Here is a real-life example that I used in a class with some success. The enrollees were middle school and high school teachers, who were in their first year of teaching (not having arrived with necessarily strong coursework in mathematics, but let us not diverge for the moment).
Based on the interests of the (Boston-based) class, I phrased it in terms of scalping (Red Sox) baseball tickets. Students seemed engaged, and one of them emailed me the next day to say:
For what it's worth: I felt like Will Hunting when I got that Red Sox ticket markup problem yesterday.
(So, some anecdotal evidence that it was received okay!)
I phrase it below in terms of expensive jeans at a vintage clothing store, but I'm sure you can identify the underlying mathematics and modify the context as you see fit.
Real Life A: Your boss at a vintage clothing store tells you a particular brand of jeans have become very popular, and to mark them up by 10%. A few weeks pass, and she asks you to mark them back down by 10%. Is the final price more than, less than, or the same as the original price?
Real Life B: Same as A but the scenario is marking down by 10% first, and back up by 10% later.
Real Life C: Suppose the jean price in A is initially $200; leaving aside whether this is an exorbitant amount to pay for a pair of pants, what will be the final price?
It is a pretty common misconception that the before- and after-prices will be the same, so you could weave this into a tale of your boss (or maybe a nefarious manager, or whomever else) chastising you for messing up the prices. ("I told you to mark it back up by 10%; they should all say $200!" etc.)
Part C is probably the easiest among the three, since it deals with concrete numbers. But I have a habit of wondering about "inverting" problems; in the $200 case of C: Can you use the percentage increase and decrease to determine the final price? With an eye towards inversion, this led me to ask whether you could use the final price to determine the percentage increase and decrease:
Real Life D: A friend of yours is explaining that she was asked to mark a pair of $200 jeans up by some percentage, then back down by the same percentage, and her boss is convinced something went wrong because the final price is now less than the original. The boss is even talking about docking her pay, which seems unfair since your friend has done nothing wrong; she followed directions exactly, and now the jeans are priced 98 cents less than they were at the outset.
In scenario D, this is where you'd tune out and wonder:
Just what was the percentage by which the jeans were marked up and then marked down?

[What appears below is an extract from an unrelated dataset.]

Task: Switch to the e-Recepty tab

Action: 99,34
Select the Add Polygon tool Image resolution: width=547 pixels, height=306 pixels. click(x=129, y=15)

This is the kind of problem that (I think) might fascinate a mathematically inclined individual (especially if there was scrap paper -- or a napkin -- nearby). I think it is a nice place to point out where one might become curious and ask a mathematical question; even if your students do not share in this mathematical curiosity initially, it is a habit of mind that I think is worth fostering. Plus, you can try to work it out and then check correctness by asking your friend for the percentage at the end!
Omitting units, and an explanation around the setup, here is one algebraic approach:
$$200(1+p)(1-p) = 199.02 \iff 200(1-p^2) = 199.02 \iff 200 - 200p^2 = 199.02$$
$$\iff 0.98 = 200p^2 \iff 0.0049 = p^2 \iff 0.07 = p$$
So, the percentage change is 7%.
The initial equation is a true quadratic that can be solved with the quadratic equation or a calculator or whatever else; the solving method above proceeds by drawing from the knowledge around the product $(1+p)(1-p)=(1-p^2)$, and there is a lot more than be unpacked from the given approach: figuring out how to write the initial equation, figuring out how to solve it by hand (how do you hand compute $0.98/200$? well, you could divide by $2$ then divide by $100$), possibly thinking of $0.0049 = 49/1000$ for which finding the sqrt to be $7/100 = 0.07$ might be easier, investigating the other possible "solution" of -7%, and, more generally, this problem has all the components that I think one hopes a student can do by the end of an algebra unit on solving quadratics:
Solve a problem in more than one way (e.g., the method above as well as with the quadratic equation, though a thoughtful version of guess-and-check by recalling C and trying another value like 5% can work, too); represent a real life problem using mathematical notation; and sense-making fluently with decimals, fractions, and percentages in carrying out the algebra.